Methods: Using de-identified data, we identified 43,822 patients with ssAS (2008-2016). Multivariate competing risk models were used to determine the likelihood of any AVR, while accounting for the competing risk of death. Association between sex and 1-year mortality, stratified by AVR status, was evaluated using multivariate Cox regression models with AVR as a time-dependent variable.
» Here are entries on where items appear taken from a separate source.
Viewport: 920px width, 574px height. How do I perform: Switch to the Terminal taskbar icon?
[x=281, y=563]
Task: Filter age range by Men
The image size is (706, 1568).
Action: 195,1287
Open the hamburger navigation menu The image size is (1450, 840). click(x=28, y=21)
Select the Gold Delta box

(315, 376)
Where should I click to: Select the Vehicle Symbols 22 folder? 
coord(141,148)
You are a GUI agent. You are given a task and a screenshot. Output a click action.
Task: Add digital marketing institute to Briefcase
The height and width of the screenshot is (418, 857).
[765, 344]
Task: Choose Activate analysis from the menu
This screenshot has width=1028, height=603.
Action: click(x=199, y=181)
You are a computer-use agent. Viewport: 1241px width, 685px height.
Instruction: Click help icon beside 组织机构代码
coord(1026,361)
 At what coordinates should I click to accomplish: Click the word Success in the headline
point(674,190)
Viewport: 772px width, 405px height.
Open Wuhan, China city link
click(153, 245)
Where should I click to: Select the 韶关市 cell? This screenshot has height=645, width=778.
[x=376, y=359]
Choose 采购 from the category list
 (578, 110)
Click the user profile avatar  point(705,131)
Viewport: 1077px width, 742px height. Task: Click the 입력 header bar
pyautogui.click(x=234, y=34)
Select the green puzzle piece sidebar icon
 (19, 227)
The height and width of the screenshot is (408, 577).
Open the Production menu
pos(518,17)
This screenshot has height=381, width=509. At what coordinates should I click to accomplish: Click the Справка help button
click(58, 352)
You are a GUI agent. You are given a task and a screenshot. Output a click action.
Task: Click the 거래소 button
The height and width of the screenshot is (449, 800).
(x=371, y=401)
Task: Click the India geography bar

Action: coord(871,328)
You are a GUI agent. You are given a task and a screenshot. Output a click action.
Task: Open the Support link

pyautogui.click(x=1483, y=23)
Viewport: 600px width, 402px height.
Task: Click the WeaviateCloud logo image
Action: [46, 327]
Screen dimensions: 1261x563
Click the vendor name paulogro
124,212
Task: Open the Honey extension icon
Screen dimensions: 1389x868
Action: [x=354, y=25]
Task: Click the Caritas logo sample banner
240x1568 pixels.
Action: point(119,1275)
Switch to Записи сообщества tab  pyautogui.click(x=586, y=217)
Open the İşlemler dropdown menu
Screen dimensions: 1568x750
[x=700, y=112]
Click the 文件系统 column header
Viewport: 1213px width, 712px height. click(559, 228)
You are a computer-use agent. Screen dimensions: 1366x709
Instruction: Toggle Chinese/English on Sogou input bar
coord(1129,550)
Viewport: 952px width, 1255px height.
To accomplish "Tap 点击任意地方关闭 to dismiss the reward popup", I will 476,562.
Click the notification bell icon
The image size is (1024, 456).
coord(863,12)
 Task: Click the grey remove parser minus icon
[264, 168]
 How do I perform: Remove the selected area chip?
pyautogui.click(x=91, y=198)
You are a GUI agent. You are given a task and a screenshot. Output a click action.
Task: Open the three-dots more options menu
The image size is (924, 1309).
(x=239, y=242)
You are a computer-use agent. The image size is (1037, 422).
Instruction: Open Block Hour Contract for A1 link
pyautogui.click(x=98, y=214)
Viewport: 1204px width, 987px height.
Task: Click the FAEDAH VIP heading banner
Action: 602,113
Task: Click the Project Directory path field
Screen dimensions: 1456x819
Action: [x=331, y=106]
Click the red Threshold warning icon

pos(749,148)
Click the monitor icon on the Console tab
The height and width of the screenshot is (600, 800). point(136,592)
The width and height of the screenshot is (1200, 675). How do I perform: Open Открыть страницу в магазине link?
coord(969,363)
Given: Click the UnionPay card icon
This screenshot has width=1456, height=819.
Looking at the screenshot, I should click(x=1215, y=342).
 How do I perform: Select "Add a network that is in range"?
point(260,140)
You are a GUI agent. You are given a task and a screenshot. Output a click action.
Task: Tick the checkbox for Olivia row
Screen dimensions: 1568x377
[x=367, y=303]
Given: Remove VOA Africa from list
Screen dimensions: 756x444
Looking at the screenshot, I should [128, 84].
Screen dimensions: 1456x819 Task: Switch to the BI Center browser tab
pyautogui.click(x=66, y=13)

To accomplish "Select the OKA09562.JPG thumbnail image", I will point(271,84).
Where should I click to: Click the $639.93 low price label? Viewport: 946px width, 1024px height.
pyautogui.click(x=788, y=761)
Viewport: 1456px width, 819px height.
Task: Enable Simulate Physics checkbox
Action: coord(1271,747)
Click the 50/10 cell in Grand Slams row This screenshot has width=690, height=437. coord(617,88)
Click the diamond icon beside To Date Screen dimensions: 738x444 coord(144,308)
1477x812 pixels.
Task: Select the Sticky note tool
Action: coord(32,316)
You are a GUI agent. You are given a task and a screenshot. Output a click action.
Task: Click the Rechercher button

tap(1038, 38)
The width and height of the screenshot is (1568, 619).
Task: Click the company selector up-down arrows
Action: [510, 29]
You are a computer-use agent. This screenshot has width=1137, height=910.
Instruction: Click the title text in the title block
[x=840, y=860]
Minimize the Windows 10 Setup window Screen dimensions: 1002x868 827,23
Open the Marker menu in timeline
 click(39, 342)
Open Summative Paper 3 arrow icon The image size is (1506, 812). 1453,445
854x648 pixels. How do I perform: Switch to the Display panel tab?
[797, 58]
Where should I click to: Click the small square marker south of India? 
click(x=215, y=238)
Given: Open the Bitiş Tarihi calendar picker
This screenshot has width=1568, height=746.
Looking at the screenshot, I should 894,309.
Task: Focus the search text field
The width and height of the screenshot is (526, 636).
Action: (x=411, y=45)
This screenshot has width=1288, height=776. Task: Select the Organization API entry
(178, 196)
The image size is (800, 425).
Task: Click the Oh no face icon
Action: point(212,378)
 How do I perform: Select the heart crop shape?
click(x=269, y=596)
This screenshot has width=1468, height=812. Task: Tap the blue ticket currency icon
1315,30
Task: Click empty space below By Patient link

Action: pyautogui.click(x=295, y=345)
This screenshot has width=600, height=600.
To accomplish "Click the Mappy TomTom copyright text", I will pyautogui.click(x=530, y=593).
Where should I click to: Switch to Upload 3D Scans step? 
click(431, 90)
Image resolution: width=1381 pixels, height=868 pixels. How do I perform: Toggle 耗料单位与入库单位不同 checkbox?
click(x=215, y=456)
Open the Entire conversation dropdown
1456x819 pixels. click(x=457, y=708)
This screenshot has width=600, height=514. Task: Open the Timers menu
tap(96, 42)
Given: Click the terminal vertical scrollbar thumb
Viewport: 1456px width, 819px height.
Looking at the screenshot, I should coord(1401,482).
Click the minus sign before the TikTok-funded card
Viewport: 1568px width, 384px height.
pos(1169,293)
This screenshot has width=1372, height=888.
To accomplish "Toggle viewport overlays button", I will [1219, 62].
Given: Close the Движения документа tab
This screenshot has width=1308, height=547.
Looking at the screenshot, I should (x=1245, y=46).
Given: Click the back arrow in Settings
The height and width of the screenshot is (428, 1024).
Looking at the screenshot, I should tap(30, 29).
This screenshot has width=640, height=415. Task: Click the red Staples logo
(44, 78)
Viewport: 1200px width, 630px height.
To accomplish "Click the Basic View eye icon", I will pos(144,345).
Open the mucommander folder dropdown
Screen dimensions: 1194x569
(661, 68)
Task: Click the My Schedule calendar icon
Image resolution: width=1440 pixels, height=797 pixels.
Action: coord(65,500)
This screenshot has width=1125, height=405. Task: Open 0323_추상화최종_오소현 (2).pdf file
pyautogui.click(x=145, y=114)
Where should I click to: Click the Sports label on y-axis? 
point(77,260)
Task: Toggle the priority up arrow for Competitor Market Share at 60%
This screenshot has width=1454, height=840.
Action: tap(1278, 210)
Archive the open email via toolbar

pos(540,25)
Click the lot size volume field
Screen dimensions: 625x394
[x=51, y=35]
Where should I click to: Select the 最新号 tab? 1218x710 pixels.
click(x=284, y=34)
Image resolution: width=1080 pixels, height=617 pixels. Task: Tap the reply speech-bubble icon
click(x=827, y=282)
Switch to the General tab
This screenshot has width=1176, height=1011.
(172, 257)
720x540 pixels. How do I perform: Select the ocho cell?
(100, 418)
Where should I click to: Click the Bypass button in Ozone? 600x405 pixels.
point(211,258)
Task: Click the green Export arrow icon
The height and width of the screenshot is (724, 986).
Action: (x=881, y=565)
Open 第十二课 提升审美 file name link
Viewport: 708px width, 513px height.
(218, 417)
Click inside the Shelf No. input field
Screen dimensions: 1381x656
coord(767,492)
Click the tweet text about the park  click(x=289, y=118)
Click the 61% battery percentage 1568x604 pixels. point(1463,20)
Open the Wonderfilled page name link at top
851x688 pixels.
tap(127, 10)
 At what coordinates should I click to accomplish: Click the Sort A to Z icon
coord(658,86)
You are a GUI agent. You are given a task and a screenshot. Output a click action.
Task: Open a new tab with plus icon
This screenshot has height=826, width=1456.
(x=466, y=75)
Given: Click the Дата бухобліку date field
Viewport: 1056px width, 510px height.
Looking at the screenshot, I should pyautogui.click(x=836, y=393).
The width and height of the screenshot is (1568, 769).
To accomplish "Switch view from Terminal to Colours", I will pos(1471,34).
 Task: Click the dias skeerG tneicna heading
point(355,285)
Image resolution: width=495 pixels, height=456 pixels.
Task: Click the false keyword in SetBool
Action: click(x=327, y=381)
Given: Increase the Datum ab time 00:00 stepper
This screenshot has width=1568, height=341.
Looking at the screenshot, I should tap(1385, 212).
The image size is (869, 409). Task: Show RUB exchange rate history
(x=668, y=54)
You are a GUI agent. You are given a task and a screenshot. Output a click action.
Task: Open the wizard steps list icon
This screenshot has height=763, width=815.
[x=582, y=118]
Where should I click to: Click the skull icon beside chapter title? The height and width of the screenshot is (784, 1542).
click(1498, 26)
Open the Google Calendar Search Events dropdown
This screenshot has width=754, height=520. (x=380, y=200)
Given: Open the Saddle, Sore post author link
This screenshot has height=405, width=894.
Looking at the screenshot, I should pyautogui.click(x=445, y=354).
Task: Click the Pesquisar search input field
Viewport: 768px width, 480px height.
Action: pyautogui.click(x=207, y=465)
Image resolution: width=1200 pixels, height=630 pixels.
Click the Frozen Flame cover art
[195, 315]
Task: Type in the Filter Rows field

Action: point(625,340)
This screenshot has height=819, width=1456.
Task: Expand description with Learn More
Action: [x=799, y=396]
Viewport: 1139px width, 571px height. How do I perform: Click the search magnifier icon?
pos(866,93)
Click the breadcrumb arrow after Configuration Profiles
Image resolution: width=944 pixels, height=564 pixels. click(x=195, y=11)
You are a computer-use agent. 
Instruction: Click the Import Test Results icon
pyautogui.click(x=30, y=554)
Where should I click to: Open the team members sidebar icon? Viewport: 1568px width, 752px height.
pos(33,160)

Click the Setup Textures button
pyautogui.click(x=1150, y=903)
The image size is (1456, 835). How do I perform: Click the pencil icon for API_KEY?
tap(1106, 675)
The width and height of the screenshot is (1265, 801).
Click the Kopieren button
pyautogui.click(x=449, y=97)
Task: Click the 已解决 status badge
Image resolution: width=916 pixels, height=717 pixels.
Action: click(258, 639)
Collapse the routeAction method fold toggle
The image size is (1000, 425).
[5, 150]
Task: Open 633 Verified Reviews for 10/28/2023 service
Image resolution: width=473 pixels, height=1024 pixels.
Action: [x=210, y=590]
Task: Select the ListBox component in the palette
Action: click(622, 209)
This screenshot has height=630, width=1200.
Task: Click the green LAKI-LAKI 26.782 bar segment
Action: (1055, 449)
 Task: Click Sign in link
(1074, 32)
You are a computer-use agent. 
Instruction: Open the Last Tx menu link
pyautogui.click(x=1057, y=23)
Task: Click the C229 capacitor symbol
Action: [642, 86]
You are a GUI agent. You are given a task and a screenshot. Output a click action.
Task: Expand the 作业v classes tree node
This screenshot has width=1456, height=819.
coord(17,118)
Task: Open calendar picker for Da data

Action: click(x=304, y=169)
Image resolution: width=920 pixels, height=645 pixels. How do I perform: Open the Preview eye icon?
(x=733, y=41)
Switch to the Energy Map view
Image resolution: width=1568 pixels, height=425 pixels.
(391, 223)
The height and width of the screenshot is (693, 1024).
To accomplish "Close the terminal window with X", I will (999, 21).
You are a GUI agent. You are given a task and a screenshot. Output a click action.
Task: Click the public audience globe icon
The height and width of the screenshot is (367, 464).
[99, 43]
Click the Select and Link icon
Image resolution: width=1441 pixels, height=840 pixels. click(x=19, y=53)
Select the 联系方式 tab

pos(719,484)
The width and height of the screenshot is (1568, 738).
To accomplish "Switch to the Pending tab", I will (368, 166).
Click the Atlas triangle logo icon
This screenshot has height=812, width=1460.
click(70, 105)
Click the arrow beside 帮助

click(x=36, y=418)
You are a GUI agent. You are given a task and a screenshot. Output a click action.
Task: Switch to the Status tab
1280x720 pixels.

Results: Among patients with ssAS, 20,986 (47.9%) were female. Females were older (median age 81 vs. 78, P<0.001), more likely to have body mass index <20 (8.5% vs. 3.5%), and home oxygen use (4.4% vs. 3.4%, P<0001 for all). Overall, 12,129 (27.7%) patients underwent AVR for ssAS. Females were less likely to undergo AVR compared with males (24.1% vs. 31.0%, adjusted hazard ratio [HR] 0.80, 95% confidence interval [CI] 0.77-0.83), but when treated, were more likely to undergo TAVR (37.9% vs. 30.9%, adjusted HR 1.21, 95% CI 1.15-1.27). Untreated females and males had similarly high rates of mortality at 1 year (31.1% vs. 31.3%, adjusted HR 0.98, 95% CI 0.94-1.03). Among those undergoing AVR, females had significantly higher mortality (10.2% vs. 9.4%, adjusted HR 1.24, 95% CI 1.10-1.41), driven by increased SAVR-associated mortality (9.0% vs. 7.6%, adjusted HR 1.43, 95% CI 1.21-1.69).

Conclusions: Treatment rates for ssAS patients remain suboptimal with disparities in female treatment.